There are two varieties of indirect warfare. The first is supporting native forces whose interests
are parallel. This was done in the early stages of Afghanistan. The second is maintaining the
balance of power among nations. We are seeing this form in the Middle East as the United States
moves between the four major regional powers Iran, Saudi Arabia, Israel and Turkey
supporting one then another in a perpetual balancing act. In Iraq, U.S. fighters carry out air
strikes in parallel with Iranian ground forces. In Yemen, the United States supports Saudi air
strikes against the Houthis, who have received Iranian training.
This is the essence of empire. The British saying is that it has no permanent friends or permanent
enemies, only permanent interests. That old cliche is, like most cliches, true. The United States is
in the process of learning that lesson. In many ways the United States was more charming when
it had clearly identified friends and enemies. But that is a luxury that empires cannot afford.

Building a System of Balance


We are now seeing the United States rebalance its strategy by learning to balance. A global
power cannot afford to be directly involved in the number of conflicts that it will encounter around
the world. It would be exhausted rapidly. Using various tools, it must create regional and global
balances without usurping internal sovereignty.
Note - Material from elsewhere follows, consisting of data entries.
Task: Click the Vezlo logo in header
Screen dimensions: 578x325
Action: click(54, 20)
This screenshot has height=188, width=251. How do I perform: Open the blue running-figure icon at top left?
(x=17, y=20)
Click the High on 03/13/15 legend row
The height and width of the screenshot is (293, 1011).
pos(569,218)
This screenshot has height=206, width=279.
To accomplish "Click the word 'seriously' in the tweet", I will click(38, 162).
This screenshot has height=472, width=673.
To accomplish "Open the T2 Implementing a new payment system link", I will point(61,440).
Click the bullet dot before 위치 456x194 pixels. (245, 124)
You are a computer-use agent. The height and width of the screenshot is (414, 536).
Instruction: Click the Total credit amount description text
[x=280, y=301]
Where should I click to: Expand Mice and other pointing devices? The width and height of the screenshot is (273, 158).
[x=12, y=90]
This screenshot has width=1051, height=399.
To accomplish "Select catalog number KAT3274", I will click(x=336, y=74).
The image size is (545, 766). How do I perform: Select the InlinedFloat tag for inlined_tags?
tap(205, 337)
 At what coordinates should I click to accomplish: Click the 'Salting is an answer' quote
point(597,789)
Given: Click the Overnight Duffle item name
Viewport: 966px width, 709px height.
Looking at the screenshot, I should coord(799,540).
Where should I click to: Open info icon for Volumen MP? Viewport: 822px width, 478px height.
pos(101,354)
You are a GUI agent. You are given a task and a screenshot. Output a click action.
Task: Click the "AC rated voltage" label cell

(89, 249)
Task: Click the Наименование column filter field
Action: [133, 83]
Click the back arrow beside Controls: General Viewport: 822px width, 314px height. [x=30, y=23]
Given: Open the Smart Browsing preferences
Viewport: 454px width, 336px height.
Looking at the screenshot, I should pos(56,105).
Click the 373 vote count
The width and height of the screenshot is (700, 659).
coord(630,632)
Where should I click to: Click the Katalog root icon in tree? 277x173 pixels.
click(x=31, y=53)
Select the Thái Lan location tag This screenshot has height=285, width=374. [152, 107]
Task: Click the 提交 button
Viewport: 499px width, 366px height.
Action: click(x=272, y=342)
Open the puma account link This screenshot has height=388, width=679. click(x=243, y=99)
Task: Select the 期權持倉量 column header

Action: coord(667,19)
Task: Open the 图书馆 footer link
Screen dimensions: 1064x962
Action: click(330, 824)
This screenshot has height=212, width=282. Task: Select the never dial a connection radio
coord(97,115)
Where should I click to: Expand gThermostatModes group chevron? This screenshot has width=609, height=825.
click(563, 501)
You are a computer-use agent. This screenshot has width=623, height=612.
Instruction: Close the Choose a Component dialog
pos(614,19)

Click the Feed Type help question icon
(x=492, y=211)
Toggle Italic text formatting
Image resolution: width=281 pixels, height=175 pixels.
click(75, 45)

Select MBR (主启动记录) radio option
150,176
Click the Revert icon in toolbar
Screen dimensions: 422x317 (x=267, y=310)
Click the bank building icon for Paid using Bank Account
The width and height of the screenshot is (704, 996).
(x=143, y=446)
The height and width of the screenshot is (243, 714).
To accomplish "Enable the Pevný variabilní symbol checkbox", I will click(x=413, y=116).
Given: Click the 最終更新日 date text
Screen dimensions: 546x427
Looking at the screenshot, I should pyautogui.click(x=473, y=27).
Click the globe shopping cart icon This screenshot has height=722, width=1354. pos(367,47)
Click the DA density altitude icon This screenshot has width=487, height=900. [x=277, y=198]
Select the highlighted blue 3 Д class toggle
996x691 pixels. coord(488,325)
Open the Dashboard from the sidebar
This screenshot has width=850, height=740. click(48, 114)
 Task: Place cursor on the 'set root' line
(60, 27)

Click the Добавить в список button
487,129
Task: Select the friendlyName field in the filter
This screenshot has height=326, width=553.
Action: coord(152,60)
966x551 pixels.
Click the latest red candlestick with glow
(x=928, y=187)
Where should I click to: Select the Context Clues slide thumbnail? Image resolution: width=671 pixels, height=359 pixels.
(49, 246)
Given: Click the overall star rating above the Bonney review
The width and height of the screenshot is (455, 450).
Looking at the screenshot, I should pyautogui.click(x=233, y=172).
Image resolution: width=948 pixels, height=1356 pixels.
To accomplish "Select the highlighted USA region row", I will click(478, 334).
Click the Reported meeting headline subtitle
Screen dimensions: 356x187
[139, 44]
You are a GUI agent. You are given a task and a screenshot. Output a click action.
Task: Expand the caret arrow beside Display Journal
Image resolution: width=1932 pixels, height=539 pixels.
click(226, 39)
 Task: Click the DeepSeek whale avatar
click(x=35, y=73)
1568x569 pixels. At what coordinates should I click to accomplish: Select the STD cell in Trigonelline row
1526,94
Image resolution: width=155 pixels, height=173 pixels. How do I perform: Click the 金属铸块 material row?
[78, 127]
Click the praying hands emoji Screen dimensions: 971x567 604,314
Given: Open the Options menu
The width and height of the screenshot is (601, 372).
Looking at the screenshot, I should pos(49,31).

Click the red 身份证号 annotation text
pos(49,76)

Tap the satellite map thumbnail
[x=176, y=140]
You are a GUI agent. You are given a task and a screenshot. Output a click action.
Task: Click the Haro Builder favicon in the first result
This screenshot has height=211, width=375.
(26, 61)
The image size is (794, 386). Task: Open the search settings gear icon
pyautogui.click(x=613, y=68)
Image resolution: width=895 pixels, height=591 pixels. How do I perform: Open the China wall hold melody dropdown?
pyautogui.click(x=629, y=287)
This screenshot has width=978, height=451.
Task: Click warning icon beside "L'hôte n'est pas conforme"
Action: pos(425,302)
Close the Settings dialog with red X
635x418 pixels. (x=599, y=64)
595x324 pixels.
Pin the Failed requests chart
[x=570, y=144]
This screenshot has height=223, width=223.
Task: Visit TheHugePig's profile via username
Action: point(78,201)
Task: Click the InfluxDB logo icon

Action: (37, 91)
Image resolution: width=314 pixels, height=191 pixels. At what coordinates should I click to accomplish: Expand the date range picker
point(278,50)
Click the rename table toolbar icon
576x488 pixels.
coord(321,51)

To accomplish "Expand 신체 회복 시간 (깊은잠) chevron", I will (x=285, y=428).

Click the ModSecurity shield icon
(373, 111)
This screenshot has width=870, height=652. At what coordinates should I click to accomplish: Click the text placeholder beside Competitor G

The trick is to create situations where other
countries want to do what is in the U.S. interest.
This endeavor is difficult. The first step is to use economic incentives to shape other countries'
behavior. It isn't the U.S. Department of Commerce but businesses that do this. The second is to
provide economic aid to wavering countries. The third is to provide military aid. The fourth is to
send advisers. The fifth is to send overwhelming force. The leap from the fourth level to the fifth is
the hardest to master. Overwhelming force should almost never be used. But when advisers and
aid do not solve a problem that must urgently be solved, then the only type of force that can be
used is overwhelming force. Roman legions were used sparingly, but when they were used, they
brought overwhelming power to bear.

The Responsibilities of Empire


I have been deliberately speaking of the United States as an empire, knowing that this term is
jarring. Those who call the United States an empire usually mean that it is in some sense evil.
Others will call it anything else if they can. But it is helpful to face the reality the United States is
in. It is always useful to be honest, particularly with yourself. But more important, if the United

States thinks of itself as an empire, then it will begin to learn the lessons of imperial power.
Nothing is more harmful than an empire using its power carelessly.
It is true that the United States did not genuinely intend to be an empire. It is also true that its
intentions do not matter one way or another. Circumstance, history and geopolitics have created
an entity that, if it isn't an empire, certainly looks like one. Empires can be far from oppressive.
The Persians were quite liberal in their outlook. The American ideology and the American reality
are not inherently incompatible. But two things must be faced: First, the United States cannot give
away the power it has. There is no practical way to do that. Second, given the vastness of that
power, it will be involved in conflicts whether it wants to or not. Empires are frequently feared,
sometimes respected, but never loved by the rest of the world. And pretending that you aren't an
empire does not fool anyone.
The current balancing act in the Middle East represents a fundamental rebalancing of American
strategy. It is still clumsy and poorly thought out, but it is happening. And for the rest of the world,
the idea that the Americans are coming will become more and more rare. The United States will
not intervene. It will manage the situation, sometimes to the benefit of one country and
sometimes to another.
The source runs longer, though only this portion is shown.